Keywords: urinary tract infection, bilateral kidney stones, acute kidney injury, septic shock, urolithiasis
Introduction
The incidence of unilateral ureteral calculi has been reported at 20% in the literature [1]; however, cases of bilateral kidney stones are not commonly reported in the urology, nephrology, and emergency medicine literature. Urinary tract infection (UTI) and sepsis secondary to bilateral obstructing ureteral stones are some of the few true urological emergencies and have a mortality rate of 7%. In such patients, urgent intervention is essential in limiting complications and improving patients’ outcomes. Percutaneous nephrolithotomy is a preferred intervention procedure because it is shown to have a higher stone-free rate and lower complications.
Case presentation
A 31-year-old female with a medical history of anoxic encephalopathy with ventilator dependence, chronic viral hepatitis C, and type 2 diabetes mellitus presented from an assisted care facility to the emergency department (ED) for evaluation of high-grade fever, hypoxia, and tachypnea. Her vital signs were notable for the following: temperature, 101.8°F; blood pressure, 87/63 mmHg; pulse rate, 120 per minute; and respiratory rate, 22 breaths per minute. Her initial laboratory workup was significant for the following: white blood cell count, 23.8 k/µL with neutrophilic predominance; blood urea nitrogen, 30 mg/dL; creatinine, 2.3 mg/dL; and lactic acid, 3.9 mmol/L. A Foley catheter was placed, and the initial urine output was 10 cc. Urinalysis (UA) was positive for bacteria and leukocyte esterase and negative for nitrate. Urine pH was >9 and urine red blood cell count was 12/HPF and 17/HPF. The fractional excretion of sodium was calculated to be 0.9%. Empiric broad-spectrum antibiotics and intravenous (IV) lactated Ringer’s were administered. The patient’s blood pressure was not responsive after a trial of fluid (3 L) and IV norepinephrine was started. The patient’s acute kidney injury was presumed to be prerenal secondary to septic shock, for which maintenance fluids were started at a rate of 150 mL/hour. However, the patient continued to have a persistent high-grade fever of 104°F after 48 hours of broad-spectrum antibiotics with no urine output.

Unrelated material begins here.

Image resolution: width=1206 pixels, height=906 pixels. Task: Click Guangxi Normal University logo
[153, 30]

With the patient’s presentation of anuria, high-grade fever, UA showing UTI, and alkaline urine, ureteral obstruction with struvite stones secondary to urease-producing organisms was considered as the source of infection. Renal and bladder ultrasound (US) obtained on day two showed grade 2 mild bilateral hydronephrosis with 16 mm left interpolar renal calculus and no right-sided renal calculus. The patient’s renal function continued to worsen despite aggressive hydration; her serum creatinine increased from 2.3 mg/dL on admission to 4.6 mg/dL on day two and 6.2 mg/dL on day three.

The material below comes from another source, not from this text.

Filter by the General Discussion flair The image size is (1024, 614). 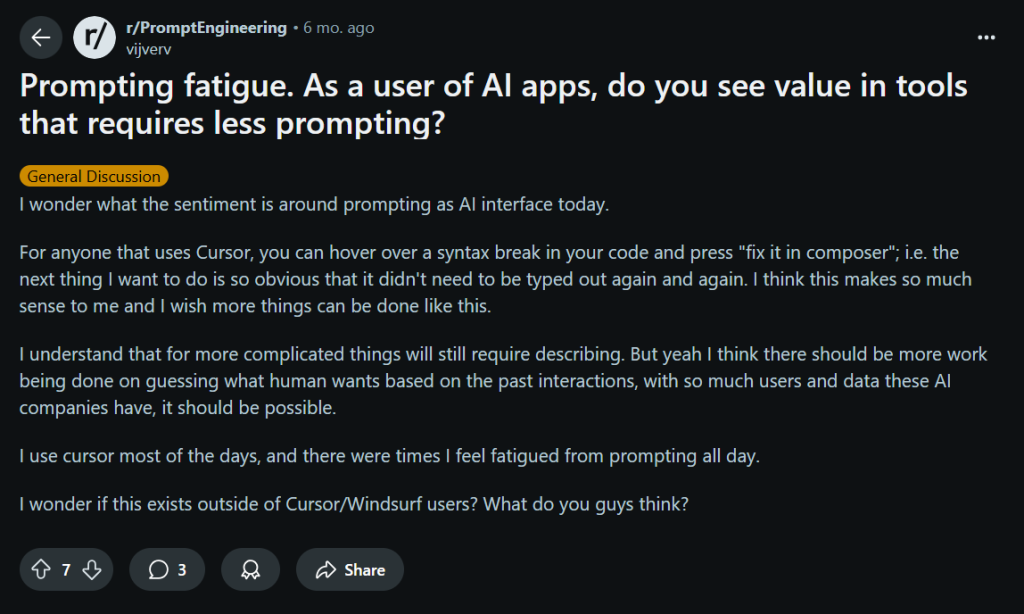tap(94, 177)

Given her persistent high-grade fever despite broad-spectrum antibiotics, worsening renal function, and anuria, complete bilateral ureteral obstruction was considered even though no obstruction was seen on the renal US. Computed tomography (CT) scan of the abdomen and pelvis without contrast was obtained which revealed bilateral hydronephrosis (Figure 1) secondary to ureteral obstruction with a 12 mm right-sided stone and a 10 mm left-sided stone at the ureteropelvic junction (Figure 2) with perinephric fat stranding (Figure 3).

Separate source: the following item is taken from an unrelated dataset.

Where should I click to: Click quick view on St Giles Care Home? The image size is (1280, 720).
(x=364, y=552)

Figure 1. CT scan of the abdomen and pelvis showing bilateral hydronephrosis.
CT: computed tomography
Figure 2. CT scan of the abdomen and pelvis showing bilateral obstructing stones at the ureteropelvic junction.
Figure 3. CT scan of the abdomen and pelvis showing bilateral perinephric fat stranding.
CT: computed tomography
Interventional radiology was consulted and a nephrostomy tube was placed for urgent drainage bilaterally. Over the next two days, the patient’s creatinine normalized and her urine output improved. On day four, the patient’s urine culture and blood culture came positive for Proteus mirabilis. Over the next few days, her condition improved, she was titrated off vasopressors, and her fever subsided. The patient was discharged to follow-up appointments with urology as an outpatient for definitive treatment of kidney stones.
Discussion
Acute kidney injury due to postrenal obstruction is rare (<10%) because a single functioning kidney can compensate and maintain near-normal excretory function. Postrenal acute kidney injury develops almost exclusively in ureter obstruction with a single functioning kidney or in bilateral renal or lower urinary tract obstruction, which is most commonly caused by prostatic disease (hyperplasia or cancer) in men [2-4]. Rare causes such as retroperitoneal fibrosis can also cause progressive ureteral obstruction leading to acute kidney injury. Common clinical features of urinary tract obstruction include severe flank pain, changes in urine output, hypertension, and hematuria. Because our patient was nonverbal and could not communicate her symptoms, the diagnosis was more challenging.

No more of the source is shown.